Executive members Aman Boparai and Sam Czulinski discuss their involvement with the organization

0
139
Circle of SPARK Foundation members, each with one hand outstretched for socially-distant high five
SPARK is run by passionate, young adult changemakers. Photo courtesy of @sparkfoundation.ca via Instagram

By: Charlene Aviles, Staff Writer

To help build a brighter future for younger generations, SFU student Aman Boparai co-founded the SPARK Foundation. The Surrey-based organization focuses on providing mentorship and networking opportunities for students in grades 3–12. However, once the COVID-19 pandemic hit, SPARK expanded their initiatives to support a larger community of Surrey residents.The Peak spoke with Boparai and fellow SPARK mentor Sam Czulinski, about how their work impacts local communities.

Whether it’s a leadership camp for youth or donating resources, all of SPARK’s initiatives revolve around the United Nations’ Sustainable Development Goals, such as sustainability and climate action.
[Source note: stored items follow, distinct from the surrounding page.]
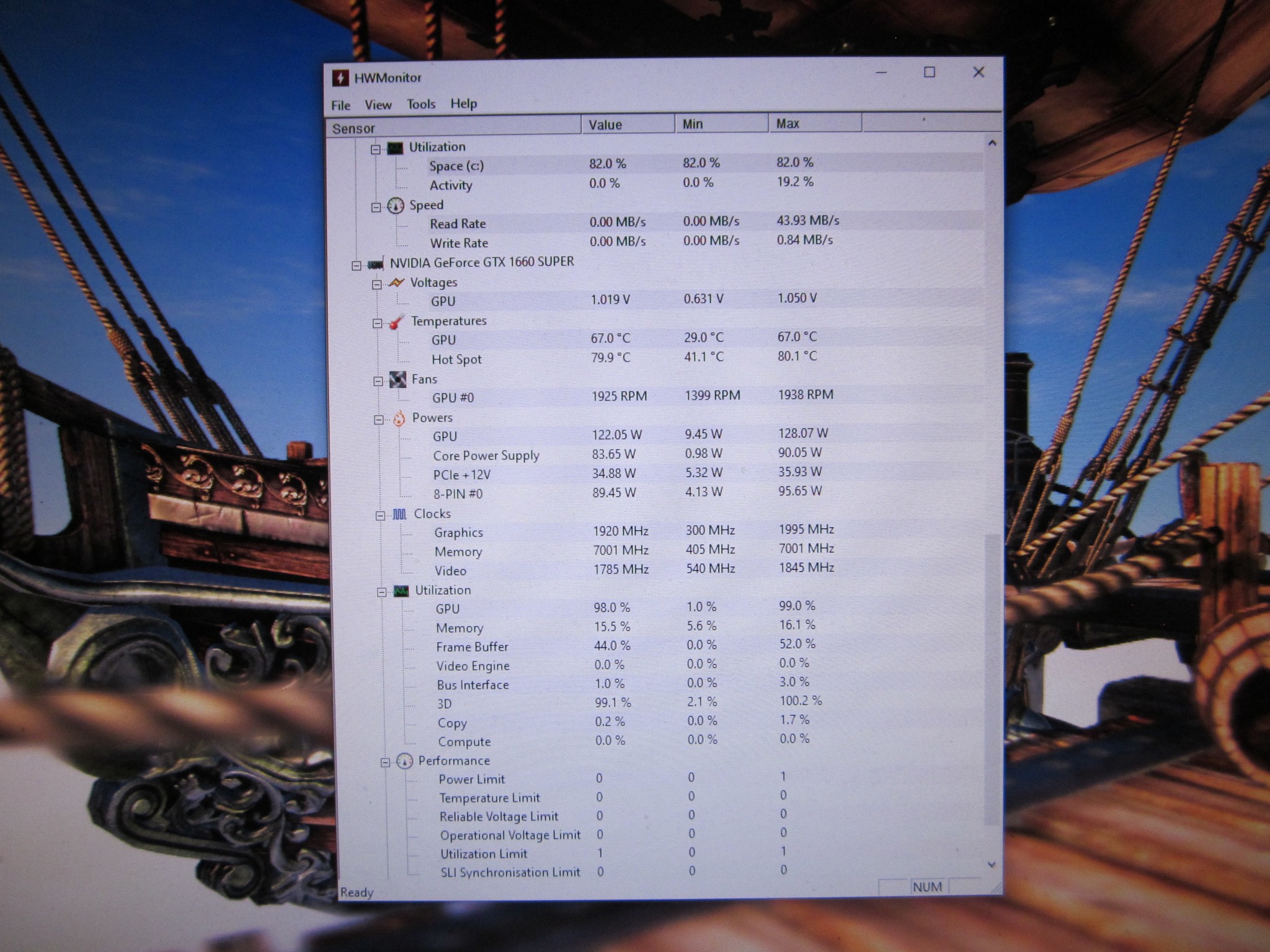This screenshot has width=1270, height=952.
Task: Click the scrollbar down arrow
Action: pos(992,864)
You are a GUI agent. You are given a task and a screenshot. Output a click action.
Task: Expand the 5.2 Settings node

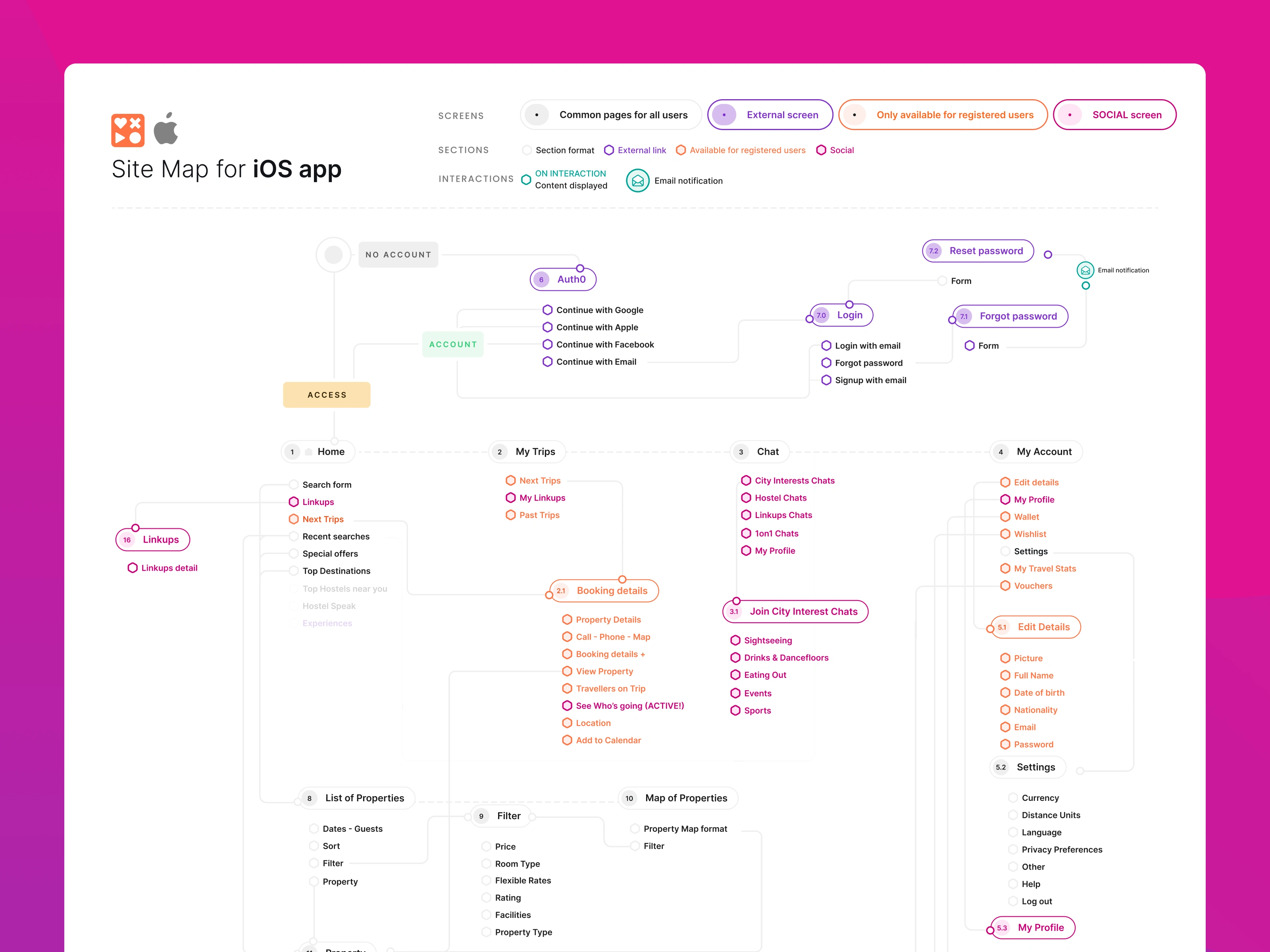click(x=1028, y=767)
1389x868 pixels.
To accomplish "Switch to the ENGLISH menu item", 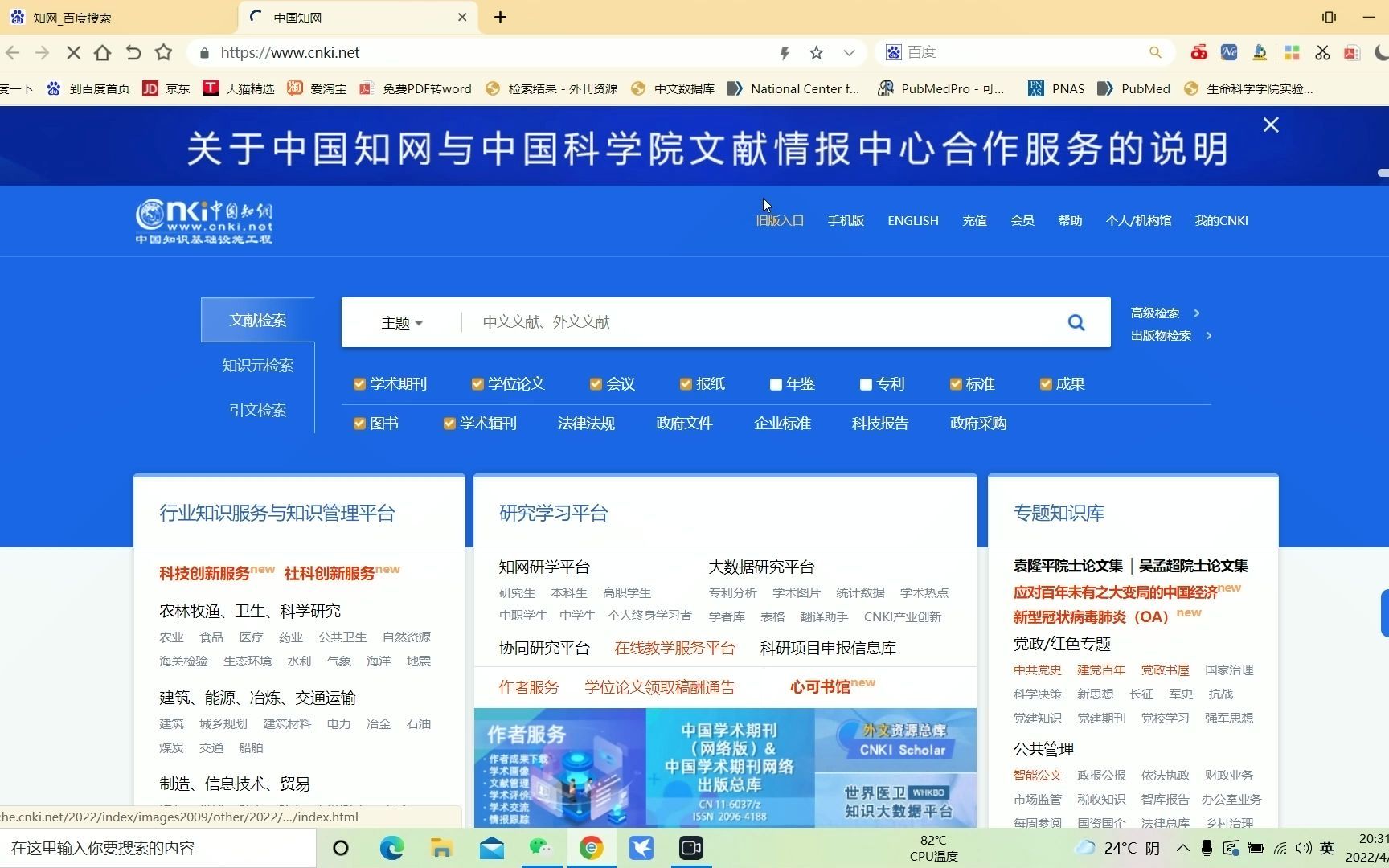I will point(912,220).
Their mission statement explains their plan to achieve these goals is by “empower[ing] the next generation through quality life education.”

According to Boparai, quality education “where the person who’s receiving the knowledge is thoroughly learning, where they’re actually internalizing it, and it’s not just something that they’re memorizing.” 

By centering their work around youth empowerment, SPARK achieves these goals. Their most recent events include organizing book drives with Write to Read BC, an organization dedicated to providing Indigenous students with reading materials, and creating care packages for Surrey families. The latter earned SPARK a grand prize at the 2020–2021 SFU Student-Community Engagement Competition.

“SFU has always been providing us the resources that we need and we’re very thankful for that,” Boparai said. “We saw so many participants go through our programs and [ . . . ] flourish. We have team members that came in and they were very quiet and reserved. As we went on, they just got so much more passionate. And it wasn’t that they didn’t have the passion before, it was just that they weren’t able to display the passion, because they weren’t given the resources to.”

The community-building aspect motivated Czulinski to join SPARK. Like Boparai, Czulinski celebrates youth’s accomplishments and encourages them to be proud of their Surrey upbringing.

“I believe in the impact that SPARK has made and continues to make. As a youth born and raised in Surrey, I have come across so many snarky remarks and rolled eyes during conversations surrounding where [I] grew up. 

But those eye-rolling stereotypes aren’t the whole truth of Surrey. The SPARK Foundation is one of many organizations that works to break the stereotypes and embraces youth’s engagement in our community, motivating youth to take action on topics passionate to them, because the youth are the next generation of leaders driven to create positive change,” Czulinski said. 

One of SPARK’s upcoming projects is a food drive to support the Surrey Food Bank. Czulinski says the food drive is the organization’s response to BC’s increasing grocery prices during the pandemic.

Food insecurity is [no] longer the exception, and is becoming more of a mainstream issue with families, college students, [and] single-income families,” Czulinski explained. 

Through their projects, Boparai and Czulinski encourage youth to lead by example, inspiring their peers to donate their time to the community. By mentoring youth, SPARK is creating a stronger network of activists in Metro Vancouver.